ネットフリックスのドラマ、『
ザ・クラウン(The Crown)』のシーズン4が配信され、夢中で見ています。
現イギリス女王エリザベス2世の治世を描いた歴史ドラマ。2016年に始まり、以降1~2年おきに10話からなる各シーズンが配信されていましたが、ネットフリックスユーザー歴の浅い私は最近やっと見始めて、本シーズンに追いつきました。
次のシーズン5の配信は2年後らしいので、見終わってしまったら長い長い『ザ・クラウン』ロスに。はやる気持ちをなんとか抑えて、残り3話のところでストップしています。(おそらく我慢できずに近日中に見てしまうでしょう…笑)
王室のスキャンダルや人間模様が面白いのはもちろん、チャーチルの時代からの歴代首相が出てきて、その時々の政情や大きな事件を軸に戦後イギリス史を追えるのも興味深い。シーズン初期の頃は途中で何度も止めては時代背景や歴史を確認していたので観るのに時間がかかりましたが、時代が進むにつれ知っていることが多くなるせいか、スイスイと観られるように。
若くして戴冠した女王が一夜にして威厳と親しみやすさの両方を身につけたわけではなかったことや、問題発言も多いのになぜか憎めない自由な人、フィリップ殿下の生い立ちや葛藤についてもよくわかりました。
王室の異端児だけど、知れば知るほど憎めないマーガレット王妃の存在も大きい。

________________________

**やること:**
1. 『ザ・クラウン』の感想文で名前が挙がっている実在の人物を、すべて書き出してください。
2. 筆者が残り3話のところで視聴を止めているのはなぜか、『ザ・クラウン』の感想文の記述に沿って1～3文で説明してください。
3. 『ザ・クラウン』の感想文の続きを、最後の文の後から引き継いで書いてください。
この後の一覧は、上の『ザ・クラウン』の感想文とは関係がありません。

**対象座標に関する記載:**

________________________

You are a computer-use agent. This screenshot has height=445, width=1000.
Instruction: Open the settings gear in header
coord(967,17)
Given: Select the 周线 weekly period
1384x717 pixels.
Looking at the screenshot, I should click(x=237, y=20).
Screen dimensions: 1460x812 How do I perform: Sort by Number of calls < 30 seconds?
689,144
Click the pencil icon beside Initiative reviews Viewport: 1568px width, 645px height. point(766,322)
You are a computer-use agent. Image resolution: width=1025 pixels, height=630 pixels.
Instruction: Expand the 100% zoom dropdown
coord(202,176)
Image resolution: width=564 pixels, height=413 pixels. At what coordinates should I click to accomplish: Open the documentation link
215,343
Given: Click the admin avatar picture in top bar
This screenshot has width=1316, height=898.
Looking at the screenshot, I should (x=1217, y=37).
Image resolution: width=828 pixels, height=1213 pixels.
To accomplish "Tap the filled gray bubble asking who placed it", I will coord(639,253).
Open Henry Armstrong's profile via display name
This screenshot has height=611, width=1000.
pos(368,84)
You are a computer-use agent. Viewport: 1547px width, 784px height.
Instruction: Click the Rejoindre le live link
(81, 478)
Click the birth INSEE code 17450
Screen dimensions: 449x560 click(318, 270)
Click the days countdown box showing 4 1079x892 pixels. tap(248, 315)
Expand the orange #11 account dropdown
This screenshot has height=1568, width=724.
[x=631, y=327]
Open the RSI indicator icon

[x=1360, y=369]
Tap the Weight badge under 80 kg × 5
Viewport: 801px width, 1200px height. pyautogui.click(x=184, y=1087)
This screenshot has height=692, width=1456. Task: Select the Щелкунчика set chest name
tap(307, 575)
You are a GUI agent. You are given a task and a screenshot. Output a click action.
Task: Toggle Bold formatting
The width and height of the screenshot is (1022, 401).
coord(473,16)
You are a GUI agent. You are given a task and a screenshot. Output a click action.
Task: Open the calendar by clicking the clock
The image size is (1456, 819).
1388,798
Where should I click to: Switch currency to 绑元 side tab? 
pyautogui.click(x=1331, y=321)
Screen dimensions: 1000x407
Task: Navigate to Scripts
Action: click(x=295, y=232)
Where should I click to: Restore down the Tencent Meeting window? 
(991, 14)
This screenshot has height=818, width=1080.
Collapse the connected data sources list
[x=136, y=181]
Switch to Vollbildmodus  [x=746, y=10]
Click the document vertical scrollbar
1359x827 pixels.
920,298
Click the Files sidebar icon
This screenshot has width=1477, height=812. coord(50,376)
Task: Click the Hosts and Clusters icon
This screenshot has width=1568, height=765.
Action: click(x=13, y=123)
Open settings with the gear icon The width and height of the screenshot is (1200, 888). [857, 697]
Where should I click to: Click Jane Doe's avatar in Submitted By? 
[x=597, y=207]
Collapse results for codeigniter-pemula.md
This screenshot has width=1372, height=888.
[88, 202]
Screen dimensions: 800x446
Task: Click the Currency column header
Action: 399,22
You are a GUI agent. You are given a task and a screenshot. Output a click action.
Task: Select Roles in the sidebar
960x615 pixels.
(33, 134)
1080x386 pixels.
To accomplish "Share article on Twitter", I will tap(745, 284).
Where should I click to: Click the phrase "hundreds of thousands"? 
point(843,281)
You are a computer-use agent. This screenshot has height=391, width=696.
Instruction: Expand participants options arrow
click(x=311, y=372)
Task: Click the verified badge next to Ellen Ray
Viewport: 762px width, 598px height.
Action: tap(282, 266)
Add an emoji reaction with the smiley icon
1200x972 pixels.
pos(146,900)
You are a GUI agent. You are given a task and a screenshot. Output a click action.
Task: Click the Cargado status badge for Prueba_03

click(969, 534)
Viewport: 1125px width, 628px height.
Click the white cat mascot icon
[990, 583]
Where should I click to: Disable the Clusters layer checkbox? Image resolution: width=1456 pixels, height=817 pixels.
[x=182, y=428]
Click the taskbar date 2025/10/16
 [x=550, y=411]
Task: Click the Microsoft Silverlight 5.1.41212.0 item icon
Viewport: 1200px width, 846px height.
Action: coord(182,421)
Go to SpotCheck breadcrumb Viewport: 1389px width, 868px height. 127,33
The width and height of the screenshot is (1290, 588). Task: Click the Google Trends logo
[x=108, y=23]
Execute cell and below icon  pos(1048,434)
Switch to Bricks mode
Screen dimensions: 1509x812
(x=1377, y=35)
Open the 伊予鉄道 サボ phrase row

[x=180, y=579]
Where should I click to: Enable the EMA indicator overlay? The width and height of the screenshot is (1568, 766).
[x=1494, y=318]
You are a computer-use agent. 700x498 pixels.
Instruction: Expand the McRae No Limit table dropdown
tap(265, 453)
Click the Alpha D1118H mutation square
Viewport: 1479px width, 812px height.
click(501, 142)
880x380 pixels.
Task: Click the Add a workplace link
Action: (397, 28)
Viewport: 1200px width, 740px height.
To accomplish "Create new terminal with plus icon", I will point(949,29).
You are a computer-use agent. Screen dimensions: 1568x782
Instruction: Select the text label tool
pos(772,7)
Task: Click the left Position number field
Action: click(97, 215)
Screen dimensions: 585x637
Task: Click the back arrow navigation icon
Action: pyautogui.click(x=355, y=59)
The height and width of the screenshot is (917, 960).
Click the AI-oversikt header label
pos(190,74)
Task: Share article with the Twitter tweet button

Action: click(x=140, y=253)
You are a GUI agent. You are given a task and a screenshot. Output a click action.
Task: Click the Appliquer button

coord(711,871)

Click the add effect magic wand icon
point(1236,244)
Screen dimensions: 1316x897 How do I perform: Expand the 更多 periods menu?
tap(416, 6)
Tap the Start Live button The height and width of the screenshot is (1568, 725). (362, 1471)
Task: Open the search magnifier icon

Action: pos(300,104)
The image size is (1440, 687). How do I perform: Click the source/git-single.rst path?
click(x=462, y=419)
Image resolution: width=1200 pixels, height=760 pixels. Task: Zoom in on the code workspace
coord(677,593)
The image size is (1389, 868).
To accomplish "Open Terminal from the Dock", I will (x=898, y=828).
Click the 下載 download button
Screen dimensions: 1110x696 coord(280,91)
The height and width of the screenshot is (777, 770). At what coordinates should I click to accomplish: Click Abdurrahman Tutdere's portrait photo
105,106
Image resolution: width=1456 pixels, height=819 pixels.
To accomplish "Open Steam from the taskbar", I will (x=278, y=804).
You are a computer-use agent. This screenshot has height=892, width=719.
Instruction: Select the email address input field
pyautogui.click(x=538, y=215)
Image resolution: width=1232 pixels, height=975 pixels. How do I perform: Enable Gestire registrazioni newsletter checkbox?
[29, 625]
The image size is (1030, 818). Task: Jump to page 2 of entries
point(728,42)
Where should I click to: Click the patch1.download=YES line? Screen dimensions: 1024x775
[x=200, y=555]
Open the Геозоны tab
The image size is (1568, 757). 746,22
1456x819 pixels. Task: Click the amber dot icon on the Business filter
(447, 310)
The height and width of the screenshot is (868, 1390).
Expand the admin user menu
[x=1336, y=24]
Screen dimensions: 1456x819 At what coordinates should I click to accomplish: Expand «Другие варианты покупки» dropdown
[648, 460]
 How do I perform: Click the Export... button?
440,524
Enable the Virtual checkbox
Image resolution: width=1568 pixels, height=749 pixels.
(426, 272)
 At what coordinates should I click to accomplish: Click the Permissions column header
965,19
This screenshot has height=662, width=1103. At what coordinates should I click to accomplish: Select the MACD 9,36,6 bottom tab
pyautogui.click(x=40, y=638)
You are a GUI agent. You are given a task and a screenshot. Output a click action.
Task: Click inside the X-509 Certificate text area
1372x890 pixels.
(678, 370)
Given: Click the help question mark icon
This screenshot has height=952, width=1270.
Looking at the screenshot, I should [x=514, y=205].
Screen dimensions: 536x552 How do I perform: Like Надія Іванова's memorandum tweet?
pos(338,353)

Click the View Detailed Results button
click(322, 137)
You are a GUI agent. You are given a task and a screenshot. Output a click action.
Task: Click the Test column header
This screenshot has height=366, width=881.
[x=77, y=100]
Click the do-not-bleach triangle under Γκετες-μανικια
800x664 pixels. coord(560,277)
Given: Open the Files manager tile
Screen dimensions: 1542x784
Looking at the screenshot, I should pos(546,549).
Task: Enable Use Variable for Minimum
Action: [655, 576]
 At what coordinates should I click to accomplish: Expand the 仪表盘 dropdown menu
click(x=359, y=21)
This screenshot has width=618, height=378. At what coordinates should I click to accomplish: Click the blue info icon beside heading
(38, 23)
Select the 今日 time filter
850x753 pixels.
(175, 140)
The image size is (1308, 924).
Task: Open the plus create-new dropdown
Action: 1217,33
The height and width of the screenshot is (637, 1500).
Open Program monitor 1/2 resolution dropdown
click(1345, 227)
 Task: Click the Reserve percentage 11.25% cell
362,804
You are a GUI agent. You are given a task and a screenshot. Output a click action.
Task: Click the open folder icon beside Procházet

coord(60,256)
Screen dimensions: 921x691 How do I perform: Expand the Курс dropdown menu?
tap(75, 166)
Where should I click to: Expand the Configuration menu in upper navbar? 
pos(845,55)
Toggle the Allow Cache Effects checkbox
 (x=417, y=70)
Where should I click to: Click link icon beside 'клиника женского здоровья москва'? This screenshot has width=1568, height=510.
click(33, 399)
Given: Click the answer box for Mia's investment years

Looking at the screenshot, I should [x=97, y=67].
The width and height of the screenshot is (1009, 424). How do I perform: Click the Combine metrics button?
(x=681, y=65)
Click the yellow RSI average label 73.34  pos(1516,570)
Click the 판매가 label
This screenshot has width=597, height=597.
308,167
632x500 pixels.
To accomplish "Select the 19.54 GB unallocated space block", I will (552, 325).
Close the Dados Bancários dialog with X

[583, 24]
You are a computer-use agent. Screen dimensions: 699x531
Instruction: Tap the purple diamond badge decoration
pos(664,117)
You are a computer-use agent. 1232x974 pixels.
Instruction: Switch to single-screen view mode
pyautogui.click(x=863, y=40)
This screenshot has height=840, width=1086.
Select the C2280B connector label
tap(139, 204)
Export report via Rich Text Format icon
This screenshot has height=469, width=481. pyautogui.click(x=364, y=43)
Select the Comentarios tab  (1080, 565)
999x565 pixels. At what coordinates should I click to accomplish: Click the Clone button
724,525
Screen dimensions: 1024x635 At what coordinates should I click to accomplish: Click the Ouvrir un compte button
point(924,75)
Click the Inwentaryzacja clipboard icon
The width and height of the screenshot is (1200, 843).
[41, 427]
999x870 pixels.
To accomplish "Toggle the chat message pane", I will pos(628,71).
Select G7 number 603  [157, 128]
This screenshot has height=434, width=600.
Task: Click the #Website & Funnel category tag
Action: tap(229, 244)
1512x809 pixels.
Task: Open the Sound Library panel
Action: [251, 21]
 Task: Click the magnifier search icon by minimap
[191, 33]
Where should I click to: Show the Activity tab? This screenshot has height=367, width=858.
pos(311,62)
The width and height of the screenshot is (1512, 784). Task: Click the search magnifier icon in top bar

________________________

**各課題の回答:**
1. エリザベス2世、チャーチル、フィリップ殿下、マーガレット王妃

2. 次のシーズン5の配信は2年後らしく、見終えてしまうと長い『ザ・クラウン』ロスになってしまうからです。そのため、はやる気持ちを抑えて残り3話で止めています。

3.
最新のシーズン4ではジリアン・アンダーソンが大袈裟なくらいになりきって演じるサッチャー首相が見もの。(役者さんってすごいですよね・笑)
そして、あのピンクのギンガムのサブリナパンツも、赤い水玉のドレスも、ダイアナ妃が実際に着ていたのとそっくり!…と、ついに私がリアルタイムで覚えているダイアナ&チャールズの時代に突入。そこまでダイアナ妃ファンだった自覚はなかったけれど、王室で誰の助けも得られず苦しむ姿には思わず涙してしまいました…。

左からダイアナ妃、女王、サッチャー首相!
このシーズン4ですが、幕開けの第1話にアイルランドが出てきます。
ドラマの始まりから重要な役どころであり、登場回数も多いフィリップ殿下の叔父、ディッキーことルイ・マウントバッテン伯爵の暗殺のシーン。1979年8月27日、スライゴのマラクモア(Mullaghmore, Co. Sligo)に所有していた19世紀の城クラッシーボウン(Classiebawn Castle)に休暇に訪れていた伯爵が、娘夫婦と2人の孫、娘婿の母親を連れてロブスター漁に出たところ、ボートに仕掛けられていた爆弾が波止場から数メートルのところで爆破。マウントバッテン伯爵、孫の一人、ボートで働く地元の少年の3人が船上で死亡、重傷を負ったほかの4人のうち、娘婿の母が翌日亡くなりました。
事件後まもなくIRAが犯行声明を出し、北アイルランド紛争がより加速することに。誕生したばかりのサッチャー政権はIRAの行為を政治活動ではなく犯罪とみなし、刑務所内での彼らの政治犯として権利をはく奪。それに反抗して、1981年のボビー・サンズを筆頭とした獄中ハンガーストライキへとつながっていきます…。(→
ボビー・サンズの映画『ハンガー』)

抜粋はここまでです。